:: INPUT FOR THIS TASK ::
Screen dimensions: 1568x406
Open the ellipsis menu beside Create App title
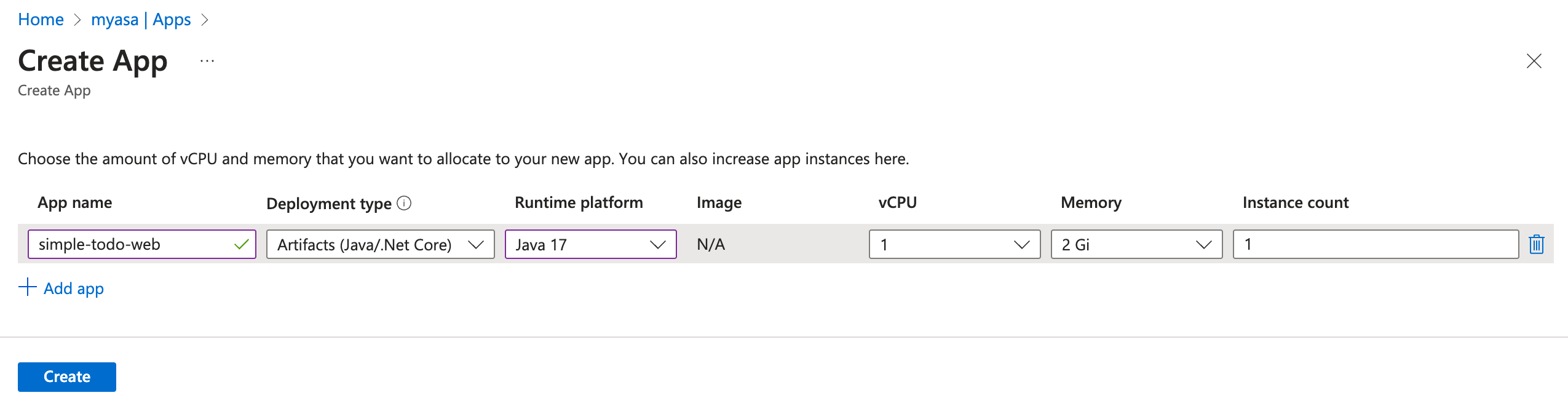pyautogui.click(x=207, y=61)
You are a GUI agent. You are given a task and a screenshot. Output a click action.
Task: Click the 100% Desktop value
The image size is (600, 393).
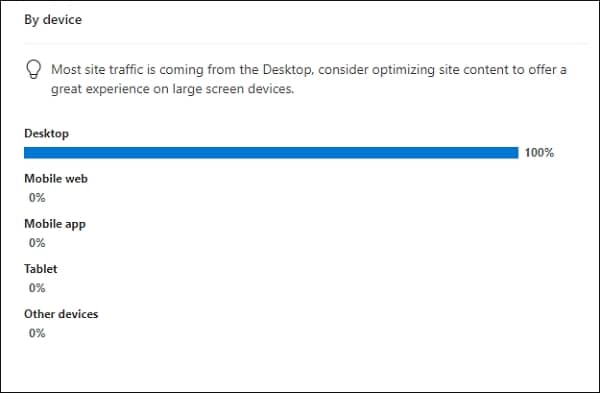coord(539,153)
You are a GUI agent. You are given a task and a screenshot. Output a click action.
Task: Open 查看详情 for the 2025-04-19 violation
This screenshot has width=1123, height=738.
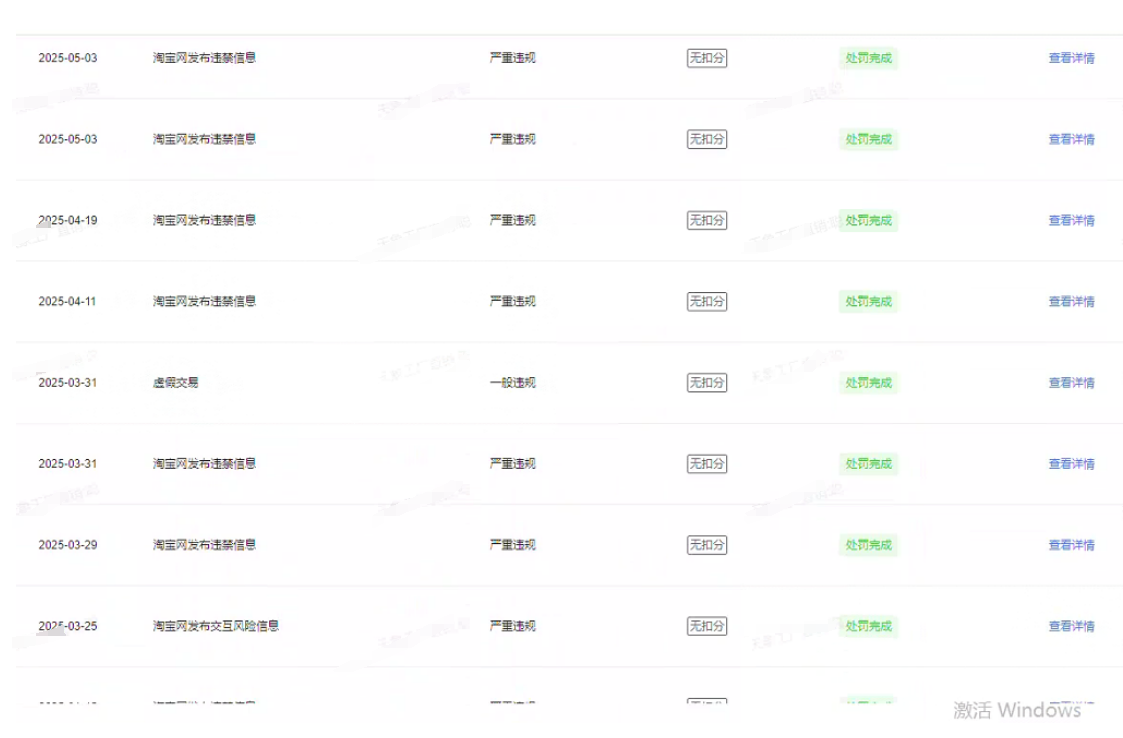tap(1071, 220)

:: TASK TO CARRY OUT ::
With the pictures left out, please output each line from the one containing "Task: Open 查看详情 for the 2025-04-19 violation" through the end of the entries, exactly as it is.

:: SOLUTION ::
Task: Open 查看详情 for the 2025-04-19 violation
This screenshot has width=1123, height=738.
tap(1071, 220)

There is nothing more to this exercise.